* Testo di studio
========
Un virus sotto la retina per tornare a vedere: al Policlinico di Bari l’intervento su una 11enne

Una paziente di 11 anni, affetta da una malattia genetica degenerativa della retina e destinata a diventare cieca, è stata sottoposta a un delicato intervento chirurgico al Policlinico di Bari: le è stato immesso, sotto la retina, un virus che agisce come un cavallo di troia per favorire la ripresa della vista.

Si tratta, spiegano dal Policlinico, di un “adenovirus” associato, non patogeno, che agisce da vettore di trasferimento genico ed è la prima volta in Puglia di un’operazione chirurgica che sfrutta un virus per il recupero della vista: alla retina viene fornita una copia sana del gene malato che riprende a funzionare normalmente.

Il farmaco somministrato rende disponibile alle cellule della retina il frammento di Dna che codifica per la proteina di un enzima essenziale per la visione, correggendo il difetto genetico alla base della distrofia retinica ereditaria ove la vitamina A non può essere utilizzata.

La paziente, a causa della patologia ereditaria, aveva già subito una importante compromissione del campo visivo. Per prepararla all’intervento aveva cominciato una terapia a base di cortisone. Attraverso un visore collegato alla realtà virtuale, i medici avevano testato le basse capacità visive della bambina: trasportata in una realtà virtuale, infatti, la paziente doveva muoversi cercando di affrontare e schivare gradini e ostacoli, ma li aveva centrati in pieno. Attraverso la realtà 3D, che simula un gioco ed è apprezzata dai pazienti più piccoli, continuerà il monitoraggio delle capacità visive per valutarne il corretto recupero.

A operare è stata l’equipe di Oculistica e Oftalmologia universitaria del Policlinico di Bari coordinata dal professor Giovanni Alessio. Il Policlinico di Bari è uno dei sei centri autorizzati in tutta Italia per questo tipo di intervento.

«La terapia genica è il futuro della medicina», spiega Alessio, direttore dell’unità operativa complessa di Oculistica e Oftalmologia universitaria del Policlinico di Bari. «Per arrivare a questo risultato è stato necessario lo sforzo congiunto dell’unità operativa di genetica medica, della farmacia, degli anestesisti, del rischio clinico, della direzione sanitaria e del centro malattie rare del Policlinico nonché tutta l’equipe dell’unità operativa di oculistica. Uno speciale ringraziamento va all’Associazione Pugliese per la retinite pigmentosa. Dopo tutti questi sforzi abbiamo aperto una nuova opportunità per i pazienti affetti da distrofia retinica con mancanza del gene hRpe65», conclude.
========
Rispondi a queste domande sull'articolo dell'intervento al Policlinico di Bari:
1. Quanti anni ha la paziente operata?
2. Con quale strumento i medici hanno testato le sue capacità visive prima dell'intervento?
3. Quanti centri in tutta Italia sono autorizzati per questo tipo di intervento?

* Estratti del dataset
========
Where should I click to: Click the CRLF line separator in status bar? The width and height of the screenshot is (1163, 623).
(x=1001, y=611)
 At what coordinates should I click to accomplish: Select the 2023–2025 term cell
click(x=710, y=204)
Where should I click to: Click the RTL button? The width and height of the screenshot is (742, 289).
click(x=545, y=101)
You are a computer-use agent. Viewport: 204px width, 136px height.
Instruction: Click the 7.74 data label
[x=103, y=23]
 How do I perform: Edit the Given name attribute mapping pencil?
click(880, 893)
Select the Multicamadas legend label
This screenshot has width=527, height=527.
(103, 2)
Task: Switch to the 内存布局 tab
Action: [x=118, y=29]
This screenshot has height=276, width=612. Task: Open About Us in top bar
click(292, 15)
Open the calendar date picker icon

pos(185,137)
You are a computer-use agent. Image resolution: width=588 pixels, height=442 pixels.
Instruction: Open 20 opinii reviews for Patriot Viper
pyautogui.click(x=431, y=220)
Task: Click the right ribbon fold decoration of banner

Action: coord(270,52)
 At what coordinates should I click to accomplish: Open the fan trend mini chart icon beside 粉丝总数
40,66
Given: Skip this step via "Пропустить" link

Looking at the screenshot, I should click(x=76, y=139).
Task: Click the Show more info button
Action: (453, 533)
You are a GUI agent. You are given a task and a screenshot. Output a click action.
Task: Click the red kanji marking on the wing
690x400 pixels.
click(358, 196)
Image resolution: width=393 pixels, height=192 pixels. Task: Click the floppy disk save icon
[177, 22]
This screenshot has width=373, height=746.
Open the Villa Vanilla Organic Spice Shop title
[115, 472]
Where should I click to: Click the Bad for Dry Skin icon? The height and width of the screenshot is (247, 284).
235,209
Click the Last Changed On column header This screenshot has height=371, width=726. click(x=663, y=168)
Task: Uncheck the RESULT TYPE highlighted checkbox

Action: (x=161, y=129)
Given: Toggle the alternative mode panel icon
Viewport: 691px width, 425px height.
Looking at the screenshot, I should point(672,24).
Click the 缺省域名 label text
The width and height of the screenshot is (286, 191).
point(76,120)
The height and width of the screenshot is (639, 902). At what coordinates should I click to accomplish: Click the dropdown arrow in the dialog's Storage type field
========
* Risposta
1. 11 anni.
2. Con un visore collegato alla realtà virtuale.
3. Sei.